South Dakota State Fairgrounds Beef Complex likely to be rebuilt after fire |

South Dakota State Fairgrounds Beef Complex likely to be rebuilt after fire

On the night of October 30 and into the early morning hours of Oct. 31, a fire destroyed the Beef Complex on the South Dakota Fairgrounds in Huron.

Barrel racers on the grounds discovered the fire and called the Huron Fire Department.

The building and its contents are an entire loss.

The S.D. State Fair beef show, usually held in the Beef Complex, will take place in a different location on the fairgrounds, said Peggy Besch, manager of the fairgrounds. Photo courtesy Peggy Besch.

The Beef Complex was used for more than what its name implies. Covering 96,000 square feet and measuring 160 feet by 600 feet, it was home to not only beef shows, but Little Britches Rodeos, barrel races, team ropings, and, in the winter, was available for winter stalls, open riding and cold storage for large farm equipment.

Nearly every weekend in the summer, it was occupied, said Peggy Besch, manager of the S.D. State Fairgrounds.

The cause of the fire has not been determined, she said, but it was accidental. The financial loss has also not been determined, but Besch said it includes the building’s contents: tractors, panels, bleachers, the public address system, timing system, and more.

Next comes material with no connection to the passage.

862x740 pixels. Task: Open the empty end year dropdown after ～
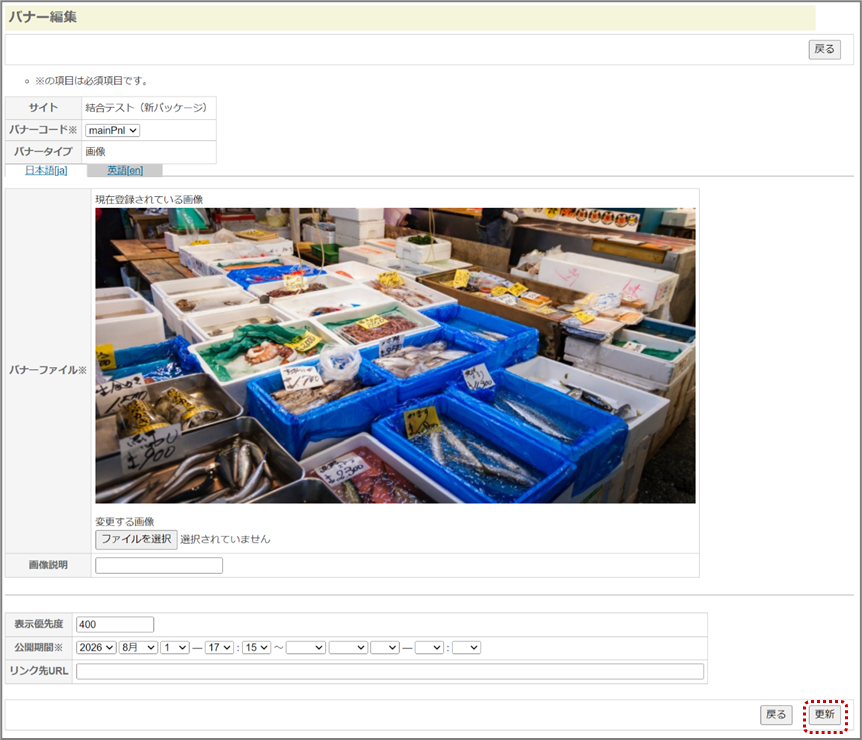[305, 648]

The building will most likely be rebuilt, she said, but when, by whom, and who will pay for it, is undecided. At this point, it appears the State Fairgrounds personnel and the S.D. Department of Agriculture, who oversees the State Fair, will both be involved in making those decisions.

Penny Schlagel, a barrel racer from Beresford, S.D., has asked people via Facebook to contact their state senators and representatives, asking them to make sure the replacement building is designed and built for more than what its name implies. She was concerned that government officials would assume the building was for beef only, and the replacement wouldn’t be as big or utilitarian as the old complex.

But Besch said she isn’t concerned that the replacement building will be smaller or less user-friendly than what was there.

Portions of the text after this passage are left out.